Each year, the Editors-in-Chief and the editorial board members of the ASME Journal of Biomechanical Engineering identify the most meritorious papers published in the journal in the previous calendar year, and an external committee selects the top paper of the year from that list. The authors of this paper are the recipients of the Richard Skalak Award, named after an early leader within the ASME Bioengineering community. Richard Skalak (1923–1997) played a leadership role in the formative decades of the discipline of biomedical engineering through his technical contributions in biomechanics, his educational influence on students, and his service to many developing societies and journals. Richard Skalak believed in several central approaches to bioengineering and several central values in working with people. In bioengineering, these were: (1) the useful combination of mathematical and computational modeling with experimental results, to better inform the new biological understanding that is derived and (2) the inclusion of both microscale and macroscale phenomena in understanding complex biological systems. In terms of mentoring students and collaborating with colleagues, these were: (1) share ideas freely, (2) listen to ideas of others and integrate the best into new developments, and (3) show tolerance and respect for others at all times. These tenets help guide us as a community and as a journal, and we are honored by the opportunity to contribute to Richard Skalak's legacy by giving an award bearing his name. The Editors thank the 2015 Skalak Award committee: Jimmy Moore (chair), Michael Sacks, Jeff Weiss, and Lori Setton.
The Skalak Award winner for 2015 was “Bending of the Looping Heart: Differential Growth Revisited” by Yunfei Shi, Jiang Yao, Gang Xu, and Larry A. Taber. The paper was published in J. Biomech. Eng., 136(8), p. 081002.

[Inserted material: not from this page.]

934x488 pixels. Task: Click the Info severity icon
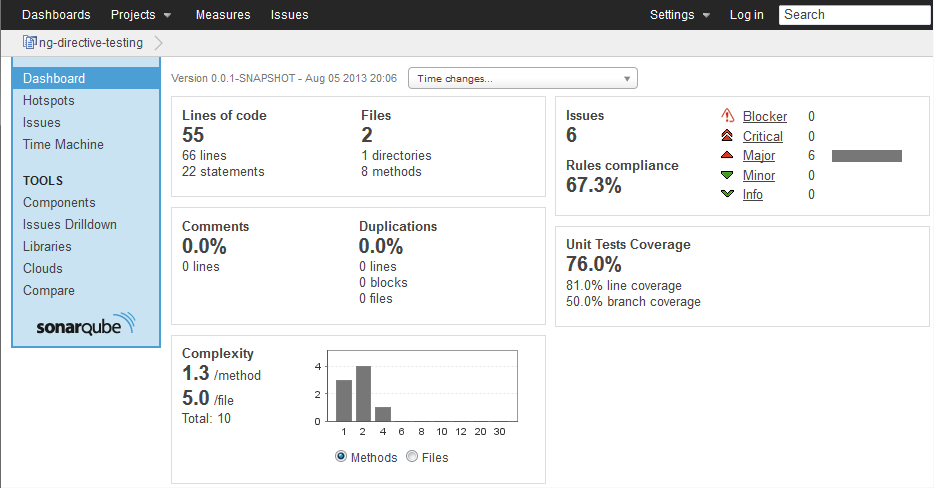tap(727, 195)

ABSTRACT: In the early embryo, the primitive heart tube (HT) undergoes the morphogenetic process of c-looping as it bends and twists into a c-shaped tube. Despite intensive study for nearly a century, the physical forces that drive looping remain poorly understood. This is especially true for the bending component, which is the focus of this paper. For decades, experimental measurements of mitotic rates had seemingly eliminated differential growth as the cause of HT bending, as it has commonly been thought that the heart grows almost exclusively via hyperplasia before birth and hypertrophy after birth. Recently published data, however, suggest that hypertrophic growth may play a role in looping. To test this idea, we developed finite-element models that include regionally measured changes in myocardial volume over the HT. First, models based on idealized cylindrical geometry were used to simulate the bending process in isolated hearts, which bend without the complicating effects of external loads. With the number of free parameters in the model reduced to the extent possible, stress and strain distributions were compared to those measured in embryonic chick hearts that were isolated and cultured for 24 hrs. The results show that differential growth alone yields results that agree reasonably well with the trends in our data, but adding active changes in myocardial cell shape provides closer quantitative agreement with stress measurements. Next, the estimated parameters were extrapolated to a model based on realistic 3D geometry reconstructed from images of an actual chick heart. This model yields similar results and captures quite well the basic morphology of the looped heart. Overall, our study suggests that differential hypertrophic growth in the myocardium (MY) is the primary cause of the bending component of c-looping, with other mechanisms possibly playing lesser roles.